Vanwege de gelijkenis in de functies van verschillende organisaties is er zowel concurrentie - als conflict tussen de organisaties. It has been found that several organisations produce same food articles such as biscuits or cookies or milk and milk products. The brand names of these products are not always same. The nature of the product is not same. But all of them serve the same purpose. This may be termed functional duplicator. This very aspect shall create a situation of Competition and Conflict.

Every manufacturer or organisation attempts to reach the largest number of consumers. This creates atmosphere of both competition and conflict. The first is healthy and desirable but the second sometimes creates can atmosphere of animosity. This is, no doubt, undesirable. But this is inevitable in the situation of functional duplication. It is absolutely impractical to think that in a modern society all organisations will manufacture quite different articles.

Functional duplication is an important cause of conflict among various organisations. But Peter Self draws our attention to another type of conflict and this arises from policy conflict.

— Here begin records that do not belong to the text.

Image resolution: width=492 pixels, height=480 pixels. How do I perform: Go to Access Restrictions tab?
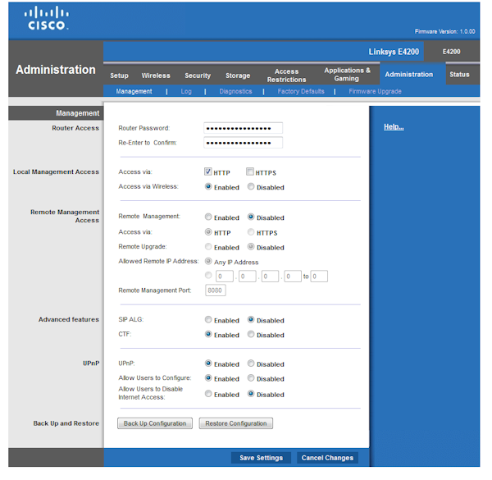286,75
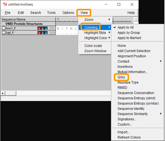
Task: Click the vertical scrollbar up arrow
Action: point(136,19)
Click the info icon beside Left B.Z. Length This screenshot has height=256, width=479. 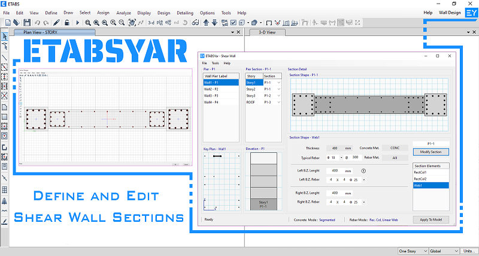click(363, 171)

He has expressed his view in these words:

“Conflict arises from disagreement between agencies over the desirable action to be taken cm some matter of mutual concern. A basic cause is the frequent inconsistency or vagueness of public policy goals. When different organisations adopt different policies or follow different principles a conflict is bound to arise. It is said that differences may be due to ideological reasons. In many, modern political system organisations are built up on the basis of ideology and they start to propagate ideology. But since different organisations have their own ideology conflict is sure to arise.”

But Peter Self feels that in most of the modern organisations different politics are pursued and this is a potential cause of conflict.

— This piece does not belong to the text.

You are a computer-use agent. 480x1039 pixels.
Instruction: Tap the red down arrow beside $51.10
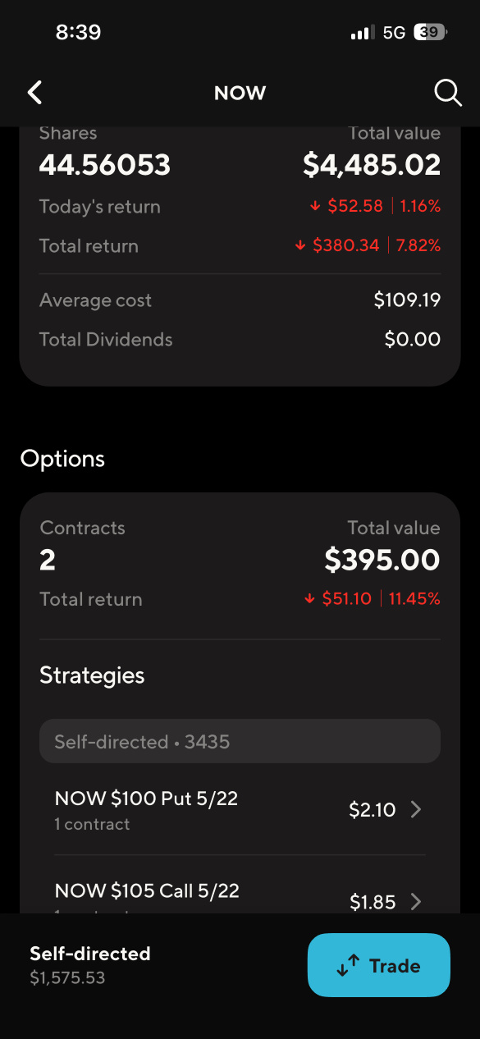(309, 599)
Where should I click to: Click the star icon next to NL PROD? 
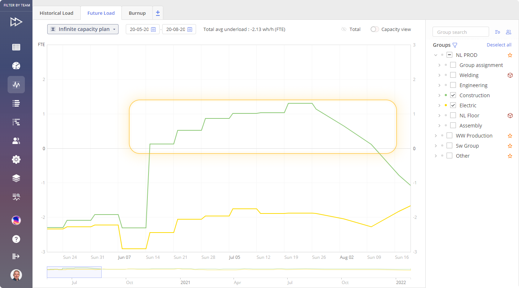510,55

Client and process principles have very often motivated the operation of organisations. Peter Self writes “functional organisations can be pictured as controlled by a blend of the clients and process principles. The client principle often appears to dominate in the sense that work is subdivided according to increasing by specialised definitions of the needs of clients. For example, welfare services have been subdivided to cater for a growing list of handicapped or deprived groups”.

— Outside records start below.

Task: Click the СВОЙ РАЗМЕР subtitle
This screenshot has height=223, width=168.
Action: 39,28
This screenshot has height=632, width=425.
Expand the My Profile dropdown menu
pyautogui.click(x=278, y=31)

In every society there are various types of handicapped persons and the authority of welfare state sometimes break rules or form new norms to serve these persons. This sometimes creates dissensions in mind of few persons. But the government overlooks this. This creation of client-oriented services sometimes creates problems. It is because for this purpose specialisation and professionalism are to be assured. But Peter Self feels that this cannot be easily done. It has been found that the needs of clients are of peculiar form and, in order to meet these needs, special arrangements are required to be made.

Peter Self has explained the process principle in the following words:

“An increasing use of skills and processes which contribute only indirectly to the final service or output is usually seen as an extension of the process principle”.

The organisation at the very outset decides the requirement of a society and after that it proceeds to create services. Functional specialisation plays a very important role. New techniques are followed, processes are modernised and, in this way, every modern organisation functions.

In the field of functioning we come across several factors. For example, when an organisation is client-oriented there are several subdivisions in the process of function or management. Experience tells us that client and process oriented principles play important role in the management of organisations. Sometimes area principle policy is followed. “The area principle enters in discussion mainly as a competing interpretation of the needs of clients”. To sum up, the whole process of the management of organisation is highly complex and we cannot set up fixed principles for any meaningful management.